Olaparib and veliparib augment the cytotoxicity of camptothecin (CPT) comparably. (A and B) Viability curves are shown as in Fig. 1A. *CI 0.1–0.3 and **CI < 0.1 are described as strong and very strong synergy between the two treatments, respectively. (C–F) Cell cycle analyses of wild-type (C and D) and PARP1^−/− cells (E and F) 12 hours after the indicated drug treatments [CPT (20 nM), olaparib (1 μM), and veliparib (1 μM)]. Representative data are shown from multiple experiments (C and E). Percentages of cells in the sub-G1, G1, S, and G2-M phases are shown (D and F). Total counts within the outer frame of (C) or (E) are set as 100%. Results are the average of three independent experiments.

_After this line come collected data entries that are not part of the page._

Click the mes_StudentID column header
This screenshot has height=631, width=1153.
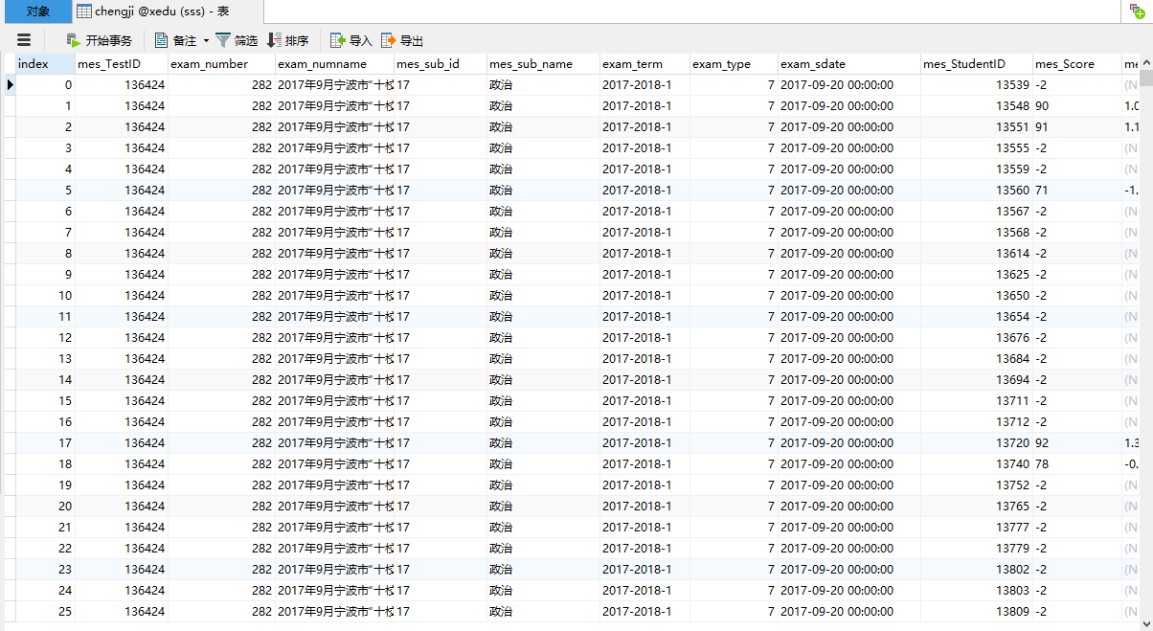(963, 64)
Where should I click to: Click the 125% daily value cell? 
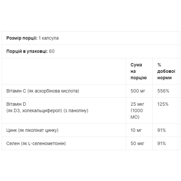(x=163, y=104)
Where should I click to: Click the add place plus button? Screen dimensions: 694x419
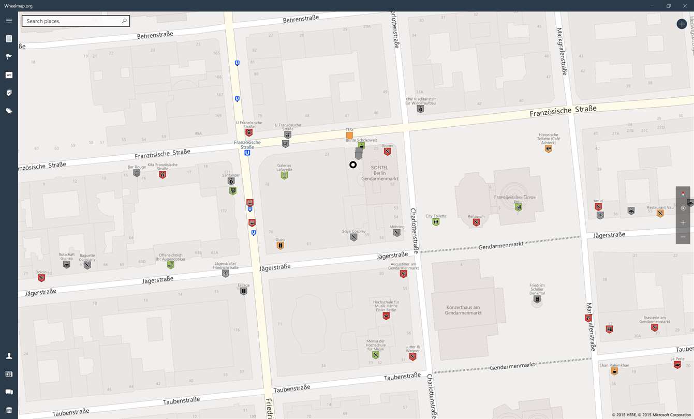point(682,24)

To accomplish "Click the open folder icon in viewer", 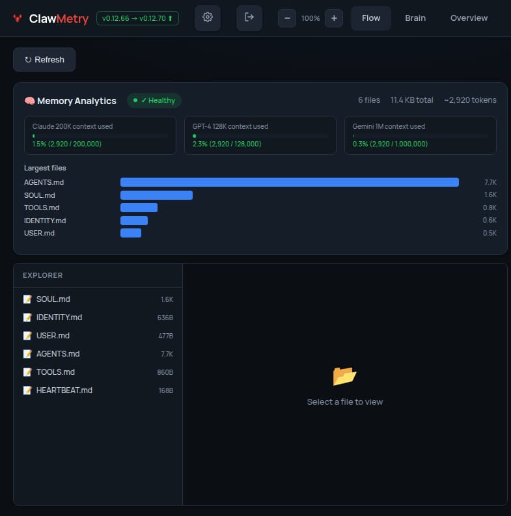I will tap(344, 375).
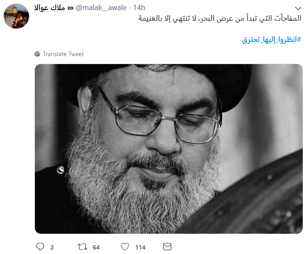Viewport: 308px width, 254px height.
Task: Open the @malak__awale handle
Action: click(x=101, y=8)
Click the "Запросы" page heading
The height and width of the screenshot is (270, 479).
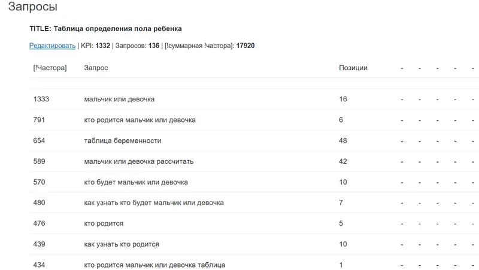click(x=32, y=8)
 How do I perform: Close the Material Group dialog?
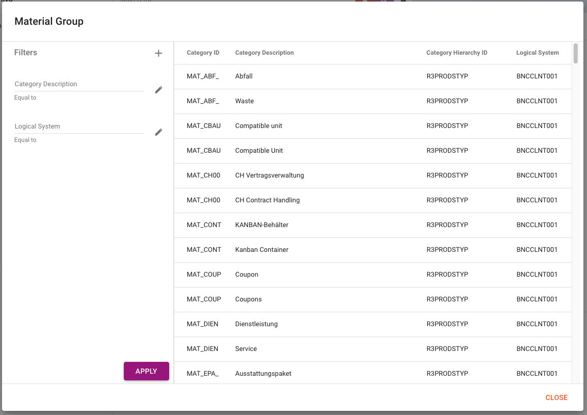click(556, 397)
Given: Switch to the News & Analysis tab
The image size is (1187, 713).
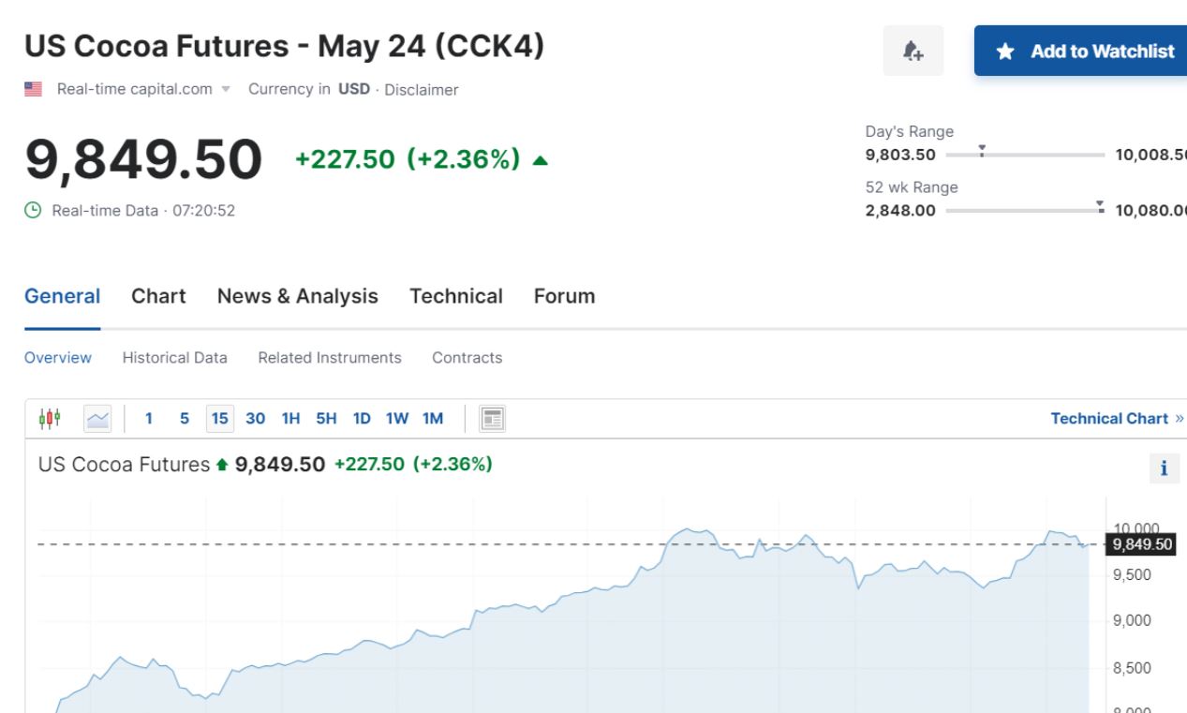Looking at the screenshot, I should pos(297,296).
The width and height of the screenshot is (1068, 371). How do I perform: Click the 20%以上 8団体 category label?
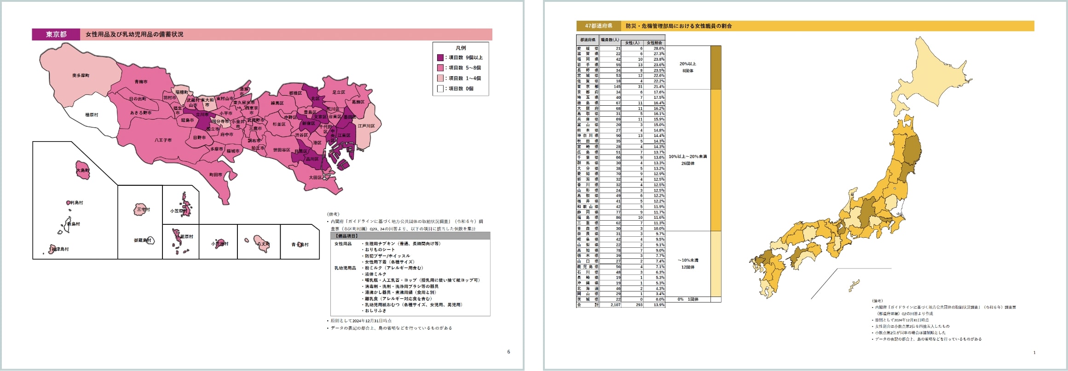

Statistical analyses were performed for the G2-M population. *P < 0.05; **P < 0.01. Data of average and S.D. for all phases are shown in Supplemental Table 2. BrdU, bromodeoxyuridine; FITC, fluorescein isothiocyanate.

Fig. 3.

Differential effect of olaparib and veliparib with temozolomide (A) or camptothecin (B) in human cell lines. Viability curves of human prostate cancer DU145 cells (top panels) and human glioblastoma SF295 cells (bottom panels) after continuous treatment for 72 hours with the indicated drug treatments [olaparib (1 μM) and veliparib (1 μM)]. Viability curves are shown as in Fig. 1A. *CI = 0.1–0.3 and **CI < 0.1 are described as strong and very strong synergy between the two treatments, respectively.

Fig. 4.

PARP inhibitors induce PARP-DNA complexes with temozolomide (TMZ) but not with camptothecin (CPT). Western blot of chromatin-bound fractions against anti-PARP1, anti–histone H3, and anti-PAR antibodies (A). Western blot of chromatin-bound fractions against anti-PARP1 and anti-PCNA antibodies (C). Samples were prepared from wild-type DT40 cells (left) and DU145 cells (right) treated for 30 minutes and 4 hours, respectively, with the indicated drugs. Controls without drug are shown in lanes 1 and 9. Histone H3 (A) and PCNA (C) were used as positive markers for loading control. The blots are representatives of multiple experiments. (B) Quantification of PARP-DNA complexes after the indicated treatments. Signal intensity was quantified using ImageJ software (National Institutes of Health) from four independent Western blot analyses (two blots of wild-type DT40 and two blots of DU145 cells). The intensity of the PARP1 blot divided by the intensity of the corresponding histone H3 blot was measured for each treatment, and normalized to the sample of 1 μM veliparib + 1 mM TMZ treatment. Means ± S.D. (n = 4) are shown.

Fig. 5.

PARP1 is not involved in the repair of cisplatin- and etoposide-induced lesions. Viability curves are shown as in Fig. 1A. (A and C) Viability curves of wild-type and PARP1^−/− DT40 cells treated with cisplatin (left) or etoposide (right) (top panels). (Bottom panels) Viability curves of wild-type DT40 cells in combinations with the indicated concentrations of olaparib (micromolar units beside curves) with cisplatin (left) or etoposide (right). (B and D) Viability curves of human prostate cancer DU145 cells in combination with the indicated concentrations of olaparib (micromolar units beside curves) with cisplatin (left) or etoposide (right).

Fig. 6.

Quantitative analyses of synergistic effects in the different combinations. (A) Fa-CI plots obtained from the data of Fig. 1 (A and B) for temozolomide in combination with 1 μM olaparib or 1 μM veliparib. (B) Fa-CI plots obtained from the data of Fig. 2 (A and B) for camptothecin in combination with 1 μM olaparib or 1 μM veliparib. (C and D) Fa-CI plots obtained from the data of Fig. 5A (bottom panel) for cisplatin (C) and Fig. 5C (bottom panel) for etoposide (D) in combination with 1 μM olaparib. (A–D) Shading reflects the level of synergism. CI between 0.3 and 0.7, CI between 0.1 and 0.3, and CI less than 0.1 indicate synergy, strong synergy, and very strong synergy, respectively. All data for CI are shown in Supplemental Table 1.